Rewrite the lines below, replacing "Viewport" with "Window" everywhere and leaving everything else unchanged.

— start DATA —

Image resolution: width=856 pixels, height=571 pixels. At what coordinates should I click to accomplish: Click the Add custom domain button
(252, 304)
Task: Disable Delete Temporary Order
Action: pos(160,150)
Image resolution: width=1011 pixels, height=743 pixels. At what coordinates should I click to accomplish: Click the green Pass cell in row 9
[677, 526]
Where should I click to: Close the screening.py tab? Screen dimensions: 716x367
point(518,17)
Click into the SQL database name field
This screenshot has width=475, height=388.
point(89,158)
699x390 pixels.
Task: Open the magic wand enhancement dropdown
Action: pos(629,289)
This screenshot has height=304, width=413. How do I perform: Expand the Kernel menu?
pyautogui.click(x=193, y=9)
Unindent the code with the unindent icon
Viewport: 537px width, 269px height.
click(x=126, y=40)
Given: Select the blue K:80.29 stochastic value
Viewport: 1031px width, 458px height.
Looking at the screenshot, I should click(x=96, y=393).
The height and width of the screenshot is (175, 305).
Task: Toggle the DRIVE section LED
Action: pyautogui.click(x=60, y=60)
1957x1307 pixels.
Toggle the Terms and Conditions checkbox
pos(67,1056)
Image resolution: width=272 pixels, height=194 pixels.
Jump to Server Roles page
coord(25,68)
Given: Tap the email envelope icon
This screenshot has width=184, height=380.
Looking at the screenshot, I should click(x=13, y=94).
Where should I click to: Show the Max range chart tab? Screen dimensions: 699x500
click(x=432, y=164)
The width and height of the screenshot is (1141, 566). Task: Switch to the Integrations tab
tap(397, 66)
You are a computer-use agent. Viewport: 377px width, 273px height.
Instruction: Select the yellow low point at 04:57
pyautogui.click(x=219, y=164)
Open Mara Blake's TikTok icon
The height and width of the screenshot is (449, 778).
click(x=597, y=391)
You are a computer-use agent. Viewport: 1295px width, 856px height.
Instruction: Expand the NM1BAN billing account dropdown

— end DATA —

COMPLETE OUTPUT:
Image resolution: width=856 pixels, height=571 pixels. At what coordinates should I click to accomplish: Click the Add custom domain button
(252, 304)
Task: Disable Delete Temporary Order
Action: pos(160,150)
Image resolution: width=1011 pixels, height=743 pixels. At what coordinates should I click to accomplish: Click the green Pass cell in row 9
[677, 526]
Where should I click to: Close the screening.py tab? Screen dimensions: 716x367
point(518,17)
Click into the SQL database name field
This screenshot has width=475, height=388.
point(89,158)
699x390 pixels.
Task: Open the magic wand enhancement dropdown
Action: pos(629,289)
This screenshot has height=304, width=413. How do I perform: Expand the Kernel menu?
pyautogui.click(x=193, y=9)
Unindent the code with the unindent icon
Window: 537px width, 269px height.
click(x=126, y=40)
Given: Select the blue K:80.29 stochastic value
Window: 1031px width, 458px height.
Looking at the screenshot, I should click(x=96, y=393).
The height and width of the screenshot is (175, 305).
Task: Toggle the DRIVE section LED
Action: pyautogui.click(x=60, y=60)
1957x1307 pixels.
Toggle the Terms and Conditions checkbox
pos(67,1056)
Image resolution: width=272 pixels, height=194 pixels.
Jump to Server Roles page
coord(25,68)
Given: Tap the email envelope icon
This screenshot has width=184, height=380.
Looking at the screenshot, I should click(x=13, y=94).
Where should I click to: Show the Max range chart tab? Screen dimensions: 699x500
click(x=432, y=164)
The width and height of the screenshot is (1141, 566). Task: Switch to the Integrations tab
tap(397, 66)
You are a computer-use agent. Window: 377px width, 273px height.
Instruction: Select the yellow low point at 04:57
pyautogui.click(x=219, y=164)
Open Mara Blake's TikTok icon
The height and width of the screenshot is (449, 778).
click(x=597, y=391)
You are a computer-use agent. Window: 1295px width, 856px height.
Instruction: Expand the NM1BAN billing account dropdown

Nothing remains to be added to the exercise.